Los ámbitos centrales sobre los cuales hay que avanzar para llegar a una democracia madura, destaca: terminar con las desigualdades sociales, así como el desmantelamiento de los autoritarismos y ataque a la corrupción. Una asignatura pendiente.
No es un secreto para nadie que en esta crisis democrática, influyen los partidos políticos, que ya están “agotados”; el parlamento desprestigiado como institución; el sistema judicial deslegitimado y liderazgos desacreditados. Estos ya no responden a las demandas sociales.
En México, los partidos políticos se han “partidos” principalmente por la corrupción y la deslealtad a los principios ideológicos que dieron origen a estos organismos públicos. Los políticos se pasan de un partido a otro como si nada. Más bien buscan la “cobija” de la impunidad.
Los debates en el congreso de la unión “dan pena ajena”. Es más importante defender a los corruptos y malos gobernantes que la solución a la problemática social.
La grave situación por la que atraviesa la democracia aparece en los recientes informes del “Barómetro de las Américas: Pulso de la Democracia” , elaborado por el Proyecto de Opinión Pública de América Latina (LAPOP) con el apoyo de la Universidad de Vanderbilt.
Y lo secunda la Corporación Latinobarómetro, una ONG con sede en Santiago de Chile que realiza estudios de opinión pública a través de 20.000 entrevistas en 18 países de América Latina representando a más de 600 millones de habitantes.

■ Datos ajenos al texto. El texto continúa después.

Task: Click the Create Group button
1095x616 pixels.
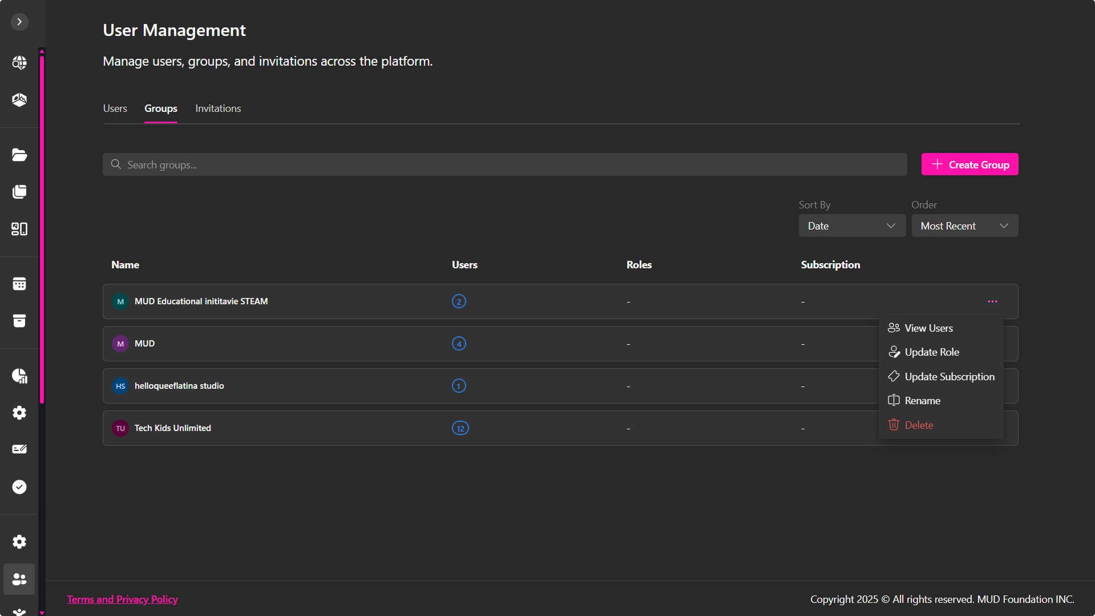Action: pyautogui.click(x=969, y=164)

Hace una encuesta sobre el estado de la democracia –y otros temas– en América Latina. Algunos de los resultados sobresalientes son publicados cada 12 meses en la revista The Economist.
La primera institución revela que América Latina siempre ha sido una región convulsa, aunque el fin de las guerras civiles en la década de los 90 prometía una esperanza a nacientes democracias. Pero, las promesas democráticas no cumplidas, parecen llevar en retroceso a un sistema que no garantiza derechos y libertades. Los ejemplos están a la orden del día.
La corrupción, el autoritarismo y, a la vez, la desconfianza hacia los líderes y partidos, así como al propio estado ha generado retroceso democrático, a lo cual se suma los problemas de migración y la creciente delincuencia.
Ha habido pésimos gobernantes en América Latina ( dictadores y populistas) pero no han muerto las democracias, aunque el peligro es constante, ahí están los ejemplos de Nicaragua y Venezuela, donde los gobiernos controlan las instituciones para perpetuarse en el poder. Simulan elecciones.
La sociedad libre añora los cambios que den solución a grandes problemas, como acabar con la desigualdad, real crecimiento económico que genere empleo bien remunerado, calidad en la salud y educación. Y claro resultados efectivos contra la violencia, la corrupción y la impunidad.